Но, видимо, в глубине души Моцарт подозревал злой умысел Сальери: заставить да Понте расстаться с ним Моцартом. Самоуверенный вид поэта словно говорил: не договорюсь с Моцартом, так договорюсь с Сальери!
Но Сальери, приветствуя Моцарта, поклонился чуть ли не до полу и воскликнул: «Браво! Музыка звучала bellisimo. Откуда вы ее взяли?»
Видимо, Сальери никогда не верил, что Моцарт ни у кого не заимствует: если бы только Сальери мог знать, откуда заимствует Моцарт, это облегчило бы жизнь и ему самому.
На Сальери был нарядный камзол, его голову украшал искусно уложенный парик, и весь вид этого честолюбца говорил о том, что он вполне доволен собой. Сальери, правда, был невысокого роста, полноват, с длинным носом и темными, быстрыми, почти кошачьими глазами, а острый выступающий вперед подбородок придавал ему сходство с хищной птицей.

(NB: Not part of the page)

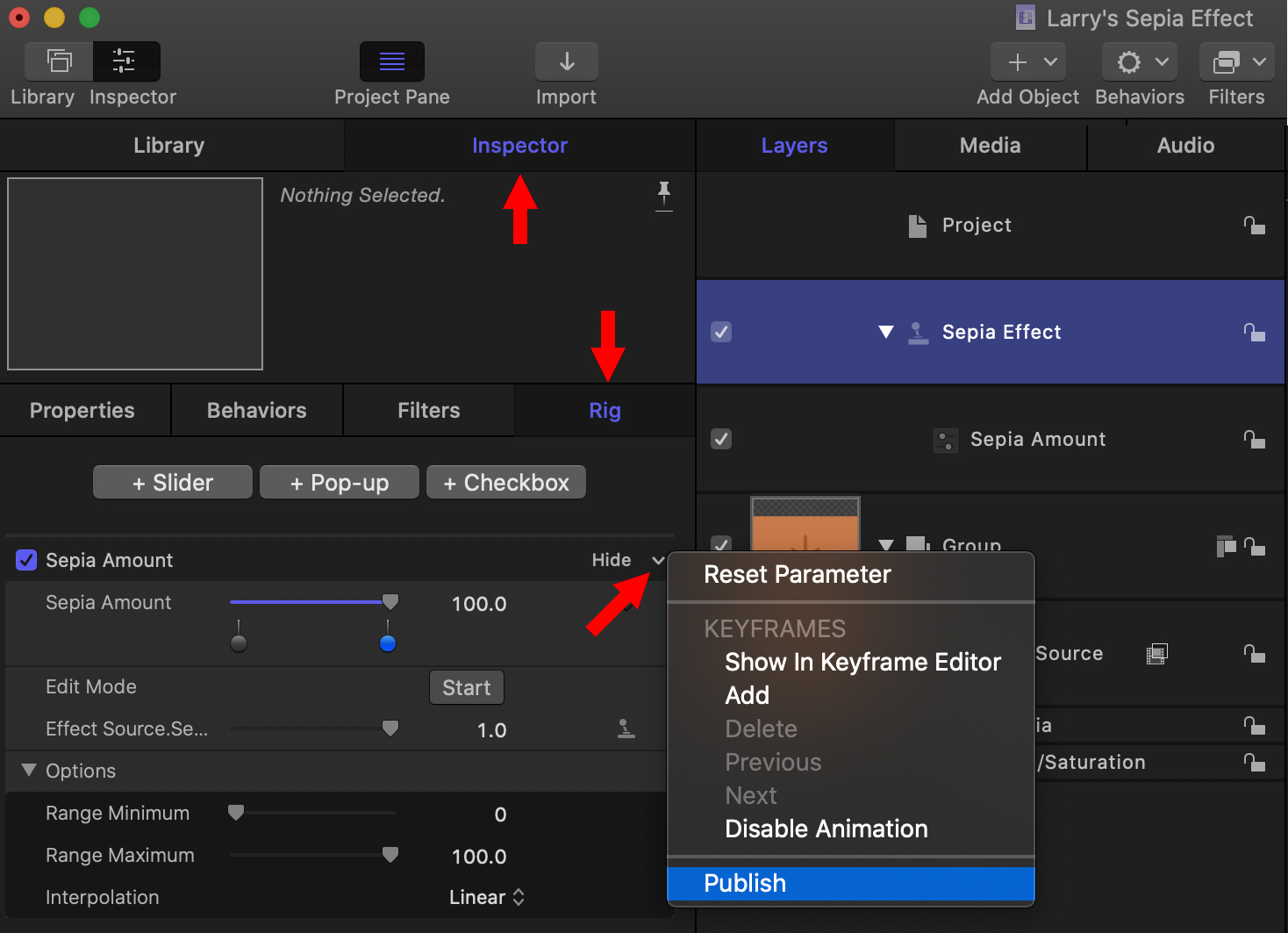
Task: Click the + Slider button
Action: 173,483
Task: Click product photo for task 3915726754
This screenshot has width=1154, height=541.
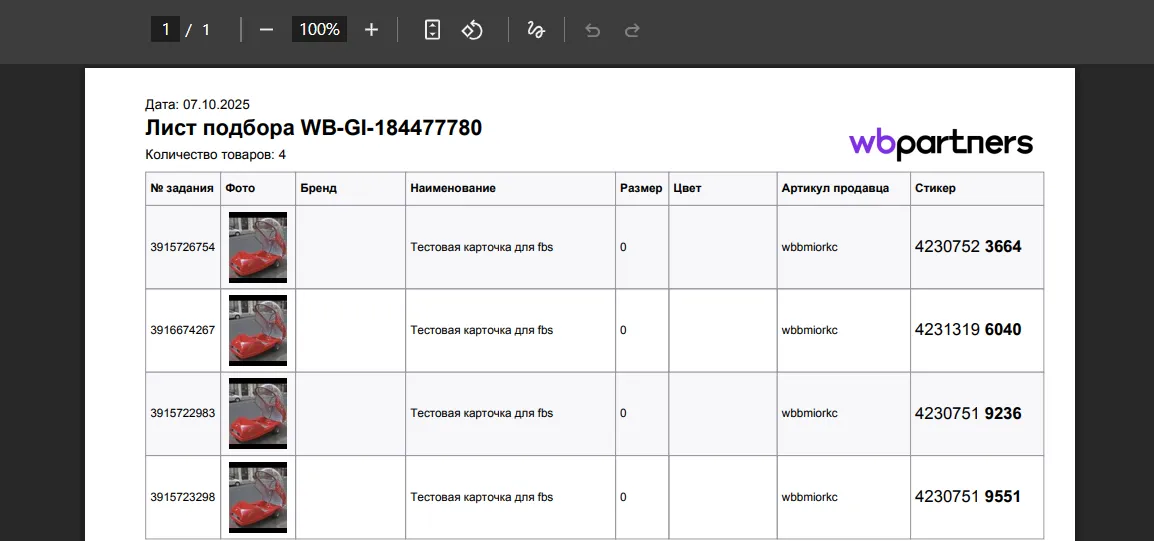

Да Понте, старше Сальери всего на год, выглядел куда солидней. Поэт гордился своей наружностью – высокий, худощавый, с орлиным носом, черными волосами и живыми горящими глазами. Но в последние годы его и без того длинное лицо, казалось, вытянулось еще сильнее, щеки провалились, римский нос, придававший ему всегда внушительный вид, казался еще больше, а взгляд стал пронзительнее.
Да Понте сообщил Моцарту:
«Я решил, что в той сцене, где Феррандо и Гульельмо, переодетые в албанцев, добиваются благосклонности Фьордилиджи и Дорабеллы, они должны прикинуться, что в случае отказа готовы принять яд».
«Это и было темой вашей беседы с господином Сальери?» – спросил Моцарт.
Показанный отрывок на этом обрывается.